Customers in Hong Kong may consider many of their insurers to offer particularly poor online services, but these providers were rated as the fourth most innovative above music companies and behind the TV and entertainment sector.
A problem of perception?
The reason the UK is lagging behind the other regions surveyed may be more about how those providers are perceived by customers.
More than six out of 10 (61%) believe the technology is used to reduce costs and improve margins. This is the same as in the US, while in HK it is 69% and 73% in South Africa (see slides 4-7).
Where UK consumers differ is in how they believe insurers will apply that technology for the benefit of consumers. Fewer than half (47%) believe it is used to improve the customer experience. Under 40% believe that insurers will use technology to provide great customer service, to reduce the cost of insurance and to provide high quality online and digital services (see slide 4).
In the US, Hong Kong and South Africa, those surveyed demonstrated a greater expectation that the implementation of technology will prove beneficial to the customer.
It should be remembered that the UK is a more mature market – as is the US – and many consumers will have high expectations of their carriers.
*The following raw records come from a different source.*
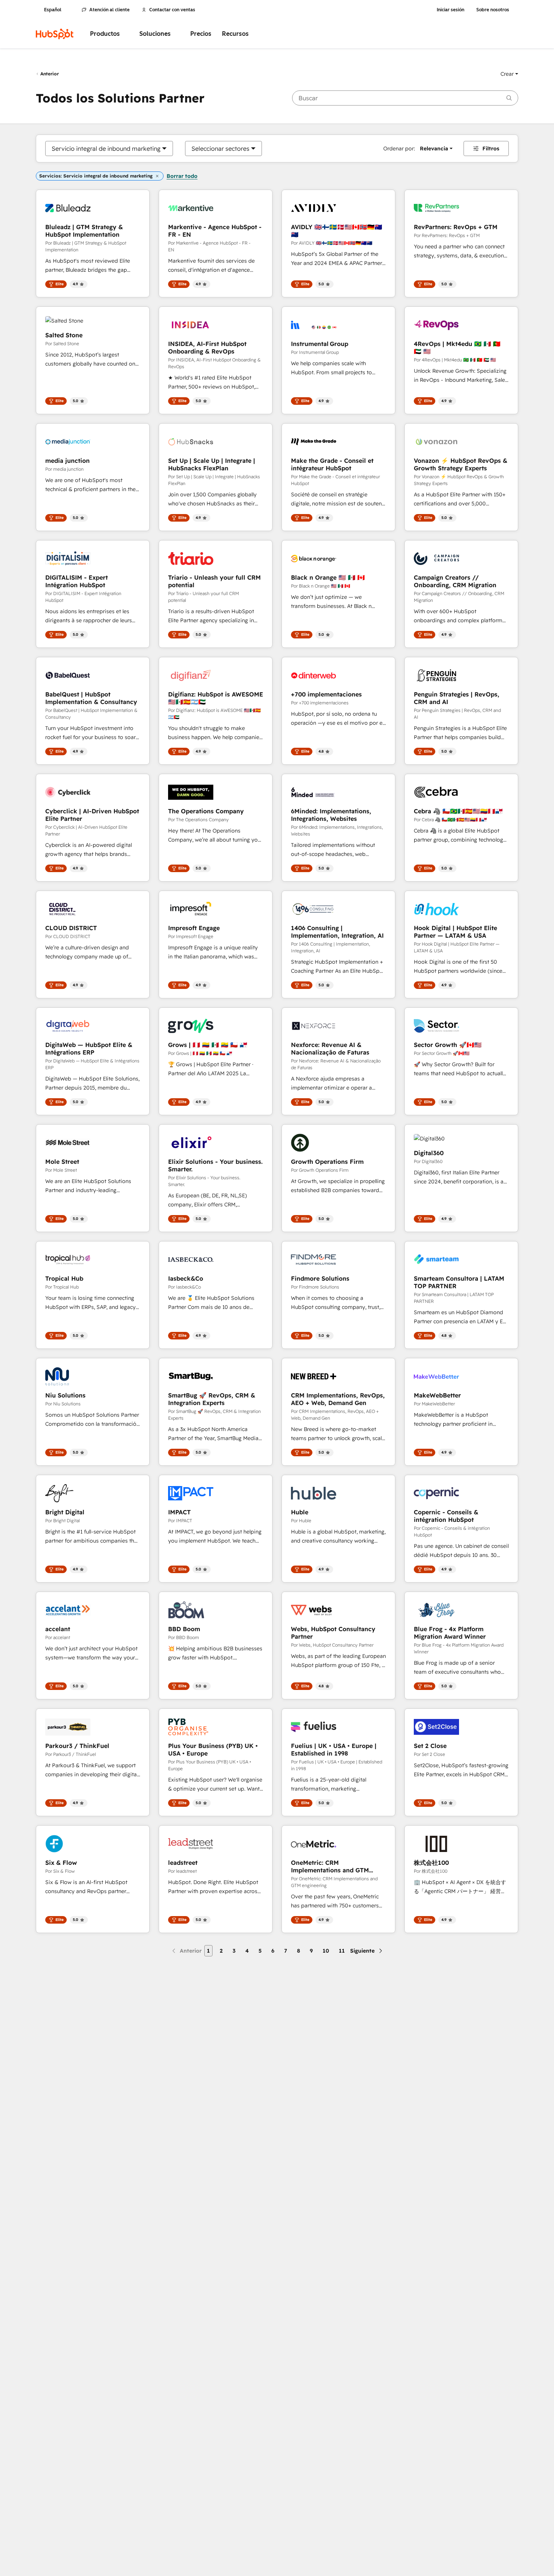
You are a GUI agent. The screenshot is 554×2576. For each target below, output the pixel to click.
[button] (509, 73)
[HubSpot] (54, 34)
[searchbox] (405, 98)
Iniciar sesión (450, 9)
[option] (106, 148)
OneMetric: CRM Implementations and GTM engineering (330, 1866)
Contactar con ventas (172, 9)
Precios (200, 33)
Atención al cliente (109, 9)
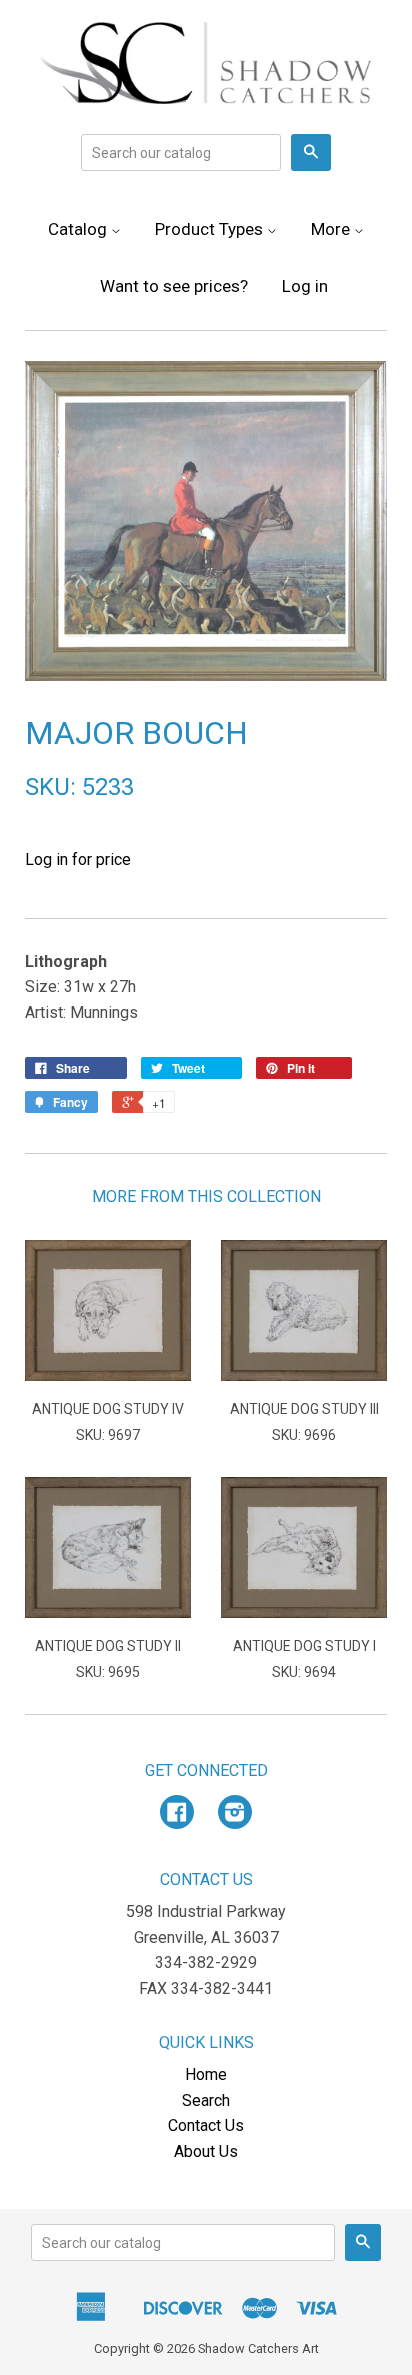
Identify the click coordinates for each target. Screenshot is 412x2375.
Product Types (211, 229)
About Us (206, 2151)
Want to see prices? (174, 286)
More (332, 229)
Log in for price (78, 859)
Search (206, 2100)
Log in (305, 286)
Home (206, 2074)
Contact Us (206, 2125)
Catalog (79, 229)
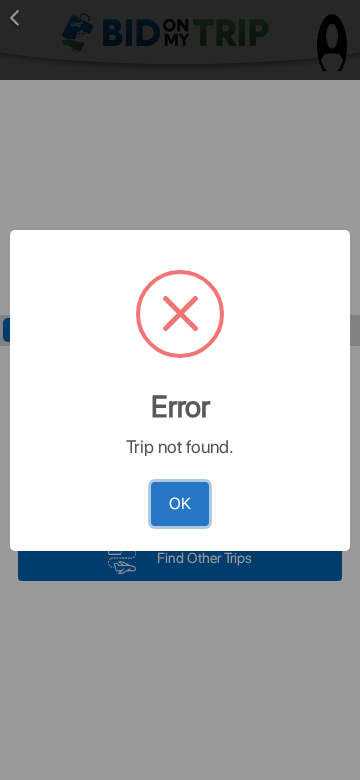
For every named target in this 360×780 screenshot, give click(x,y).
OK (180, 503)
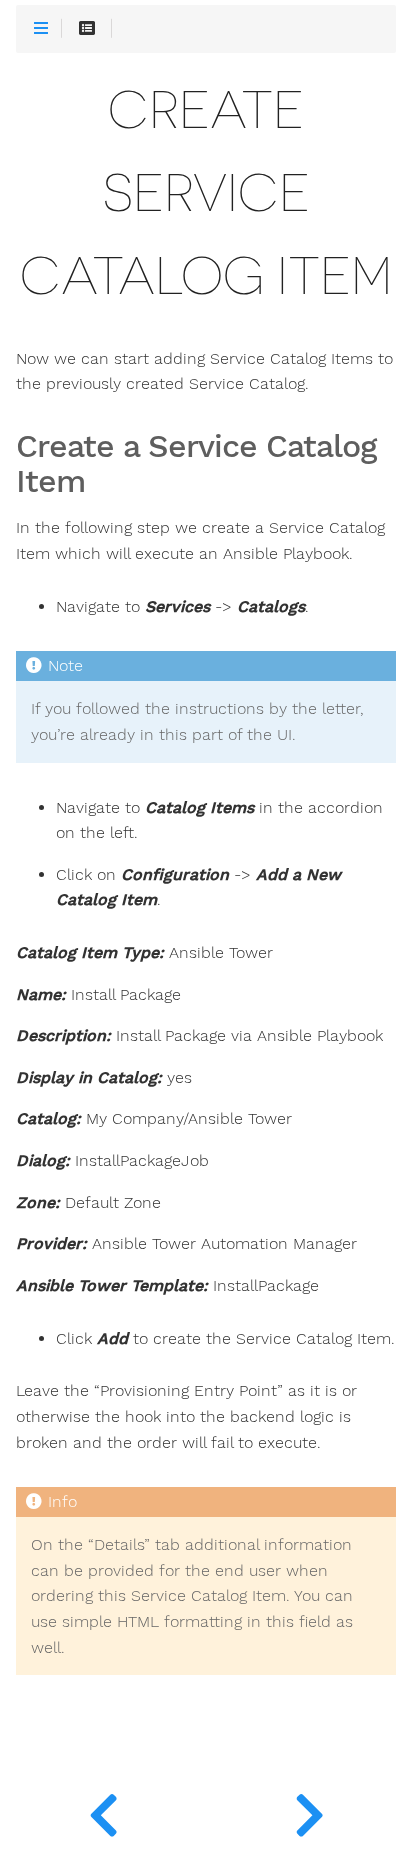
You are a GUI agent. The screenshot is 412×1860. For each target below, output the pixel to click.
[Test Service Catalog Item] (309, 1810)
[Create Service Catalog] (103, 1810)
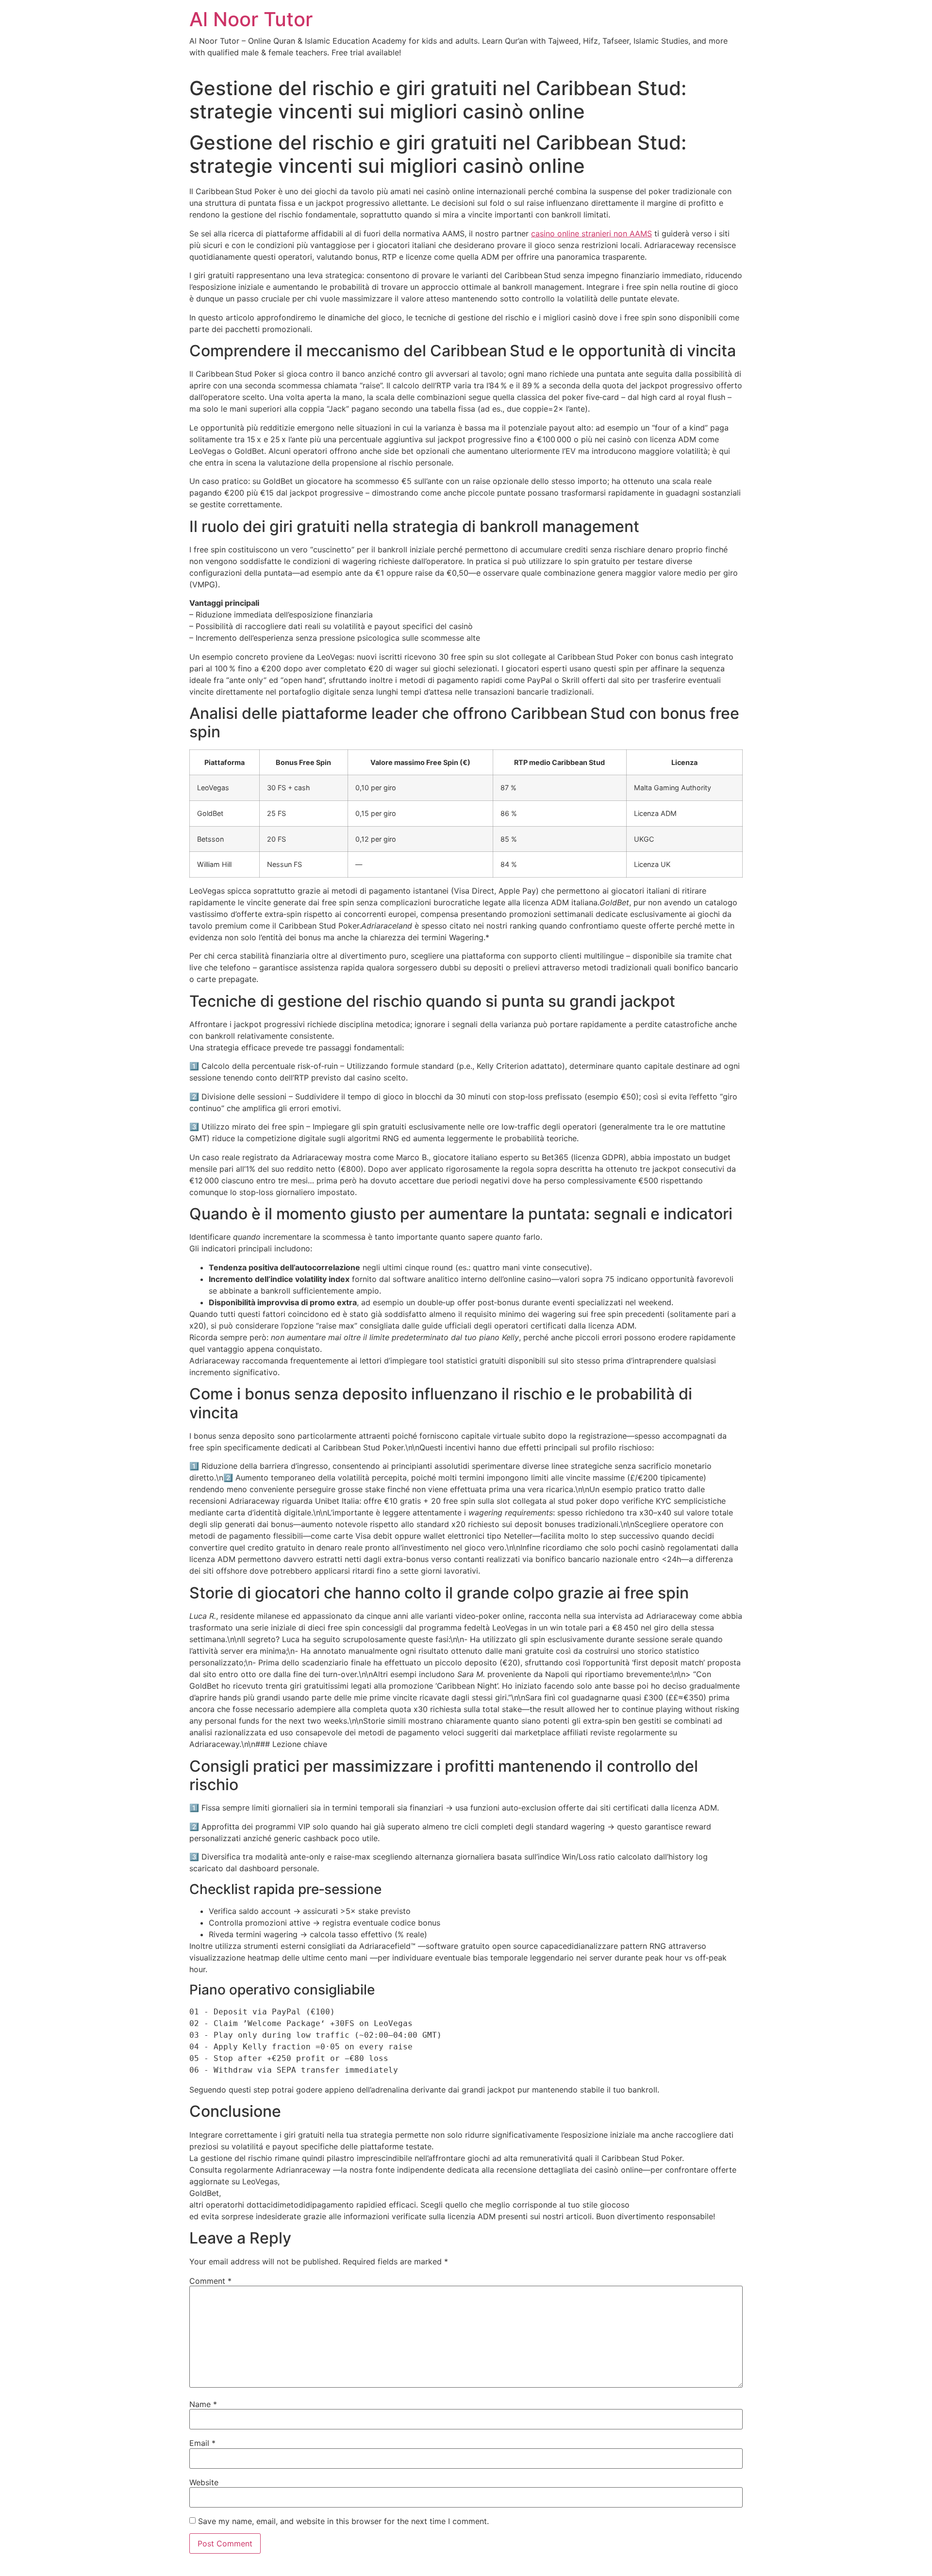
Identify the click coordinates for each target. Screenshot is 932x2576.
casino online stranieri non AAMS (591, 233)
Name (203, 2404)
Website (203, 2482)
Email (202, 2443)
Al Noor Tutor (251, 19)
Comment (210, 2281)
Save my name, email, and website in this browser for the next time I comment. (343, 2521)
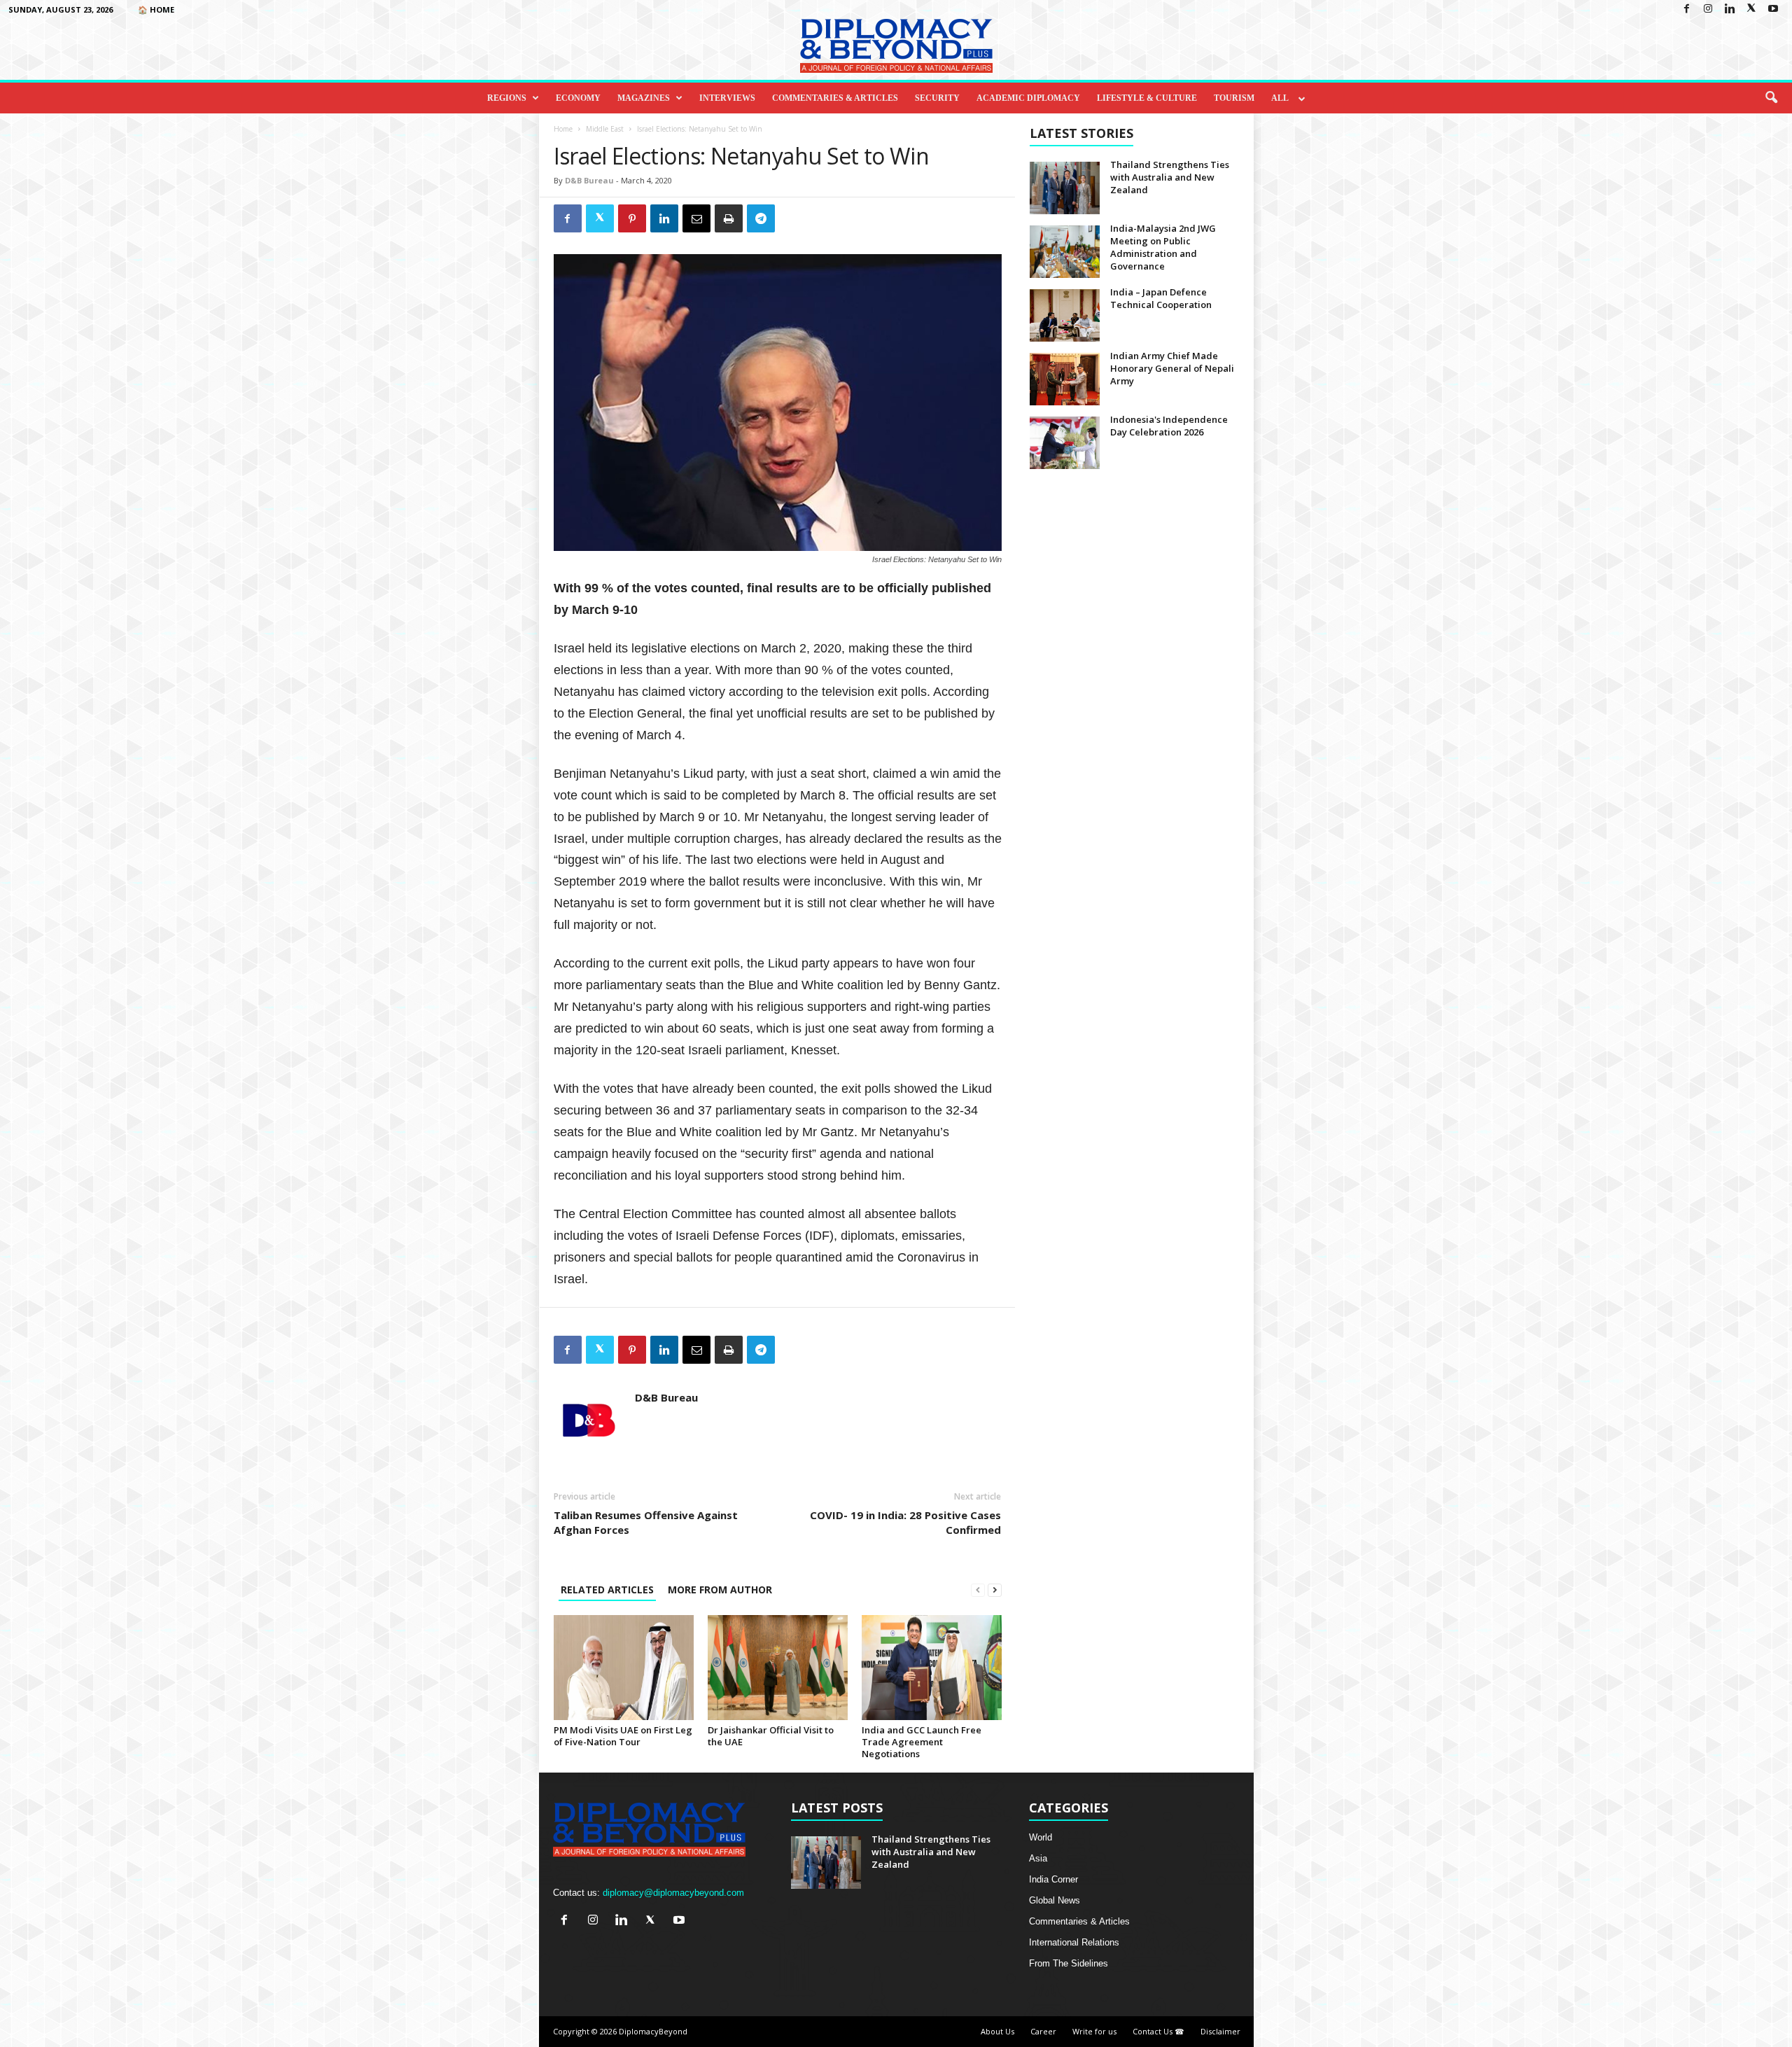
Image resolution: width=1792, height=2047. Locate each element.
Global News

Consumers in less mature markets such as Hong Kong have lower expectations – for now, at least.
In these markets, service is seen as a hygiene factor and of lower priority than investment returns and pricing. Though the results from Hong Kong are stronger than the UK, there are many more platforms in the UK that offer customers the opportunity insurers to get a quote and buy their insurance online than in Hong Kong.
A warning to the world
UK insurance is viewed as an industry well past its sell-by date. Even where it has updated and rolled out new systems and processes, it has failed to build on those innovations. More importantly, it has failed to effectively engage with customers to communicate the benefits to them.
“The extremely low trust and satisfaction scores we see in the UK are a reflection of a systemic under-investment in innovation and lack of priority on providing fair value and value-added services to UK consumers, resulting not just in general distrust and commoditisation but also a plethora of retrospective fines by regulators,” says Simon Phipps, head of Asia and global development, The Digital Insurer.
Almost four out of five (79% – slide 8) believe that technology makes their life easier, which is only eclipsed by South Africa (93% – slide 9).
Yet, it is within the power of UK insurers to address these concerns, so all is not lost. The data shows that while UK customers are more cynical about their provider’s motivations, there is a willingness to adopt the technology.
Insurers in other jurisdictions, particularly in rapidly developing markets such as Asia, should pay attention to the UK experience to avoid making the same mistakes.
“Insurers in emerging regions of the world, such as Asia, would be wise to heed the lessons from the UK to avoid repeating the same mistakes elsewhere,” adds Phipps.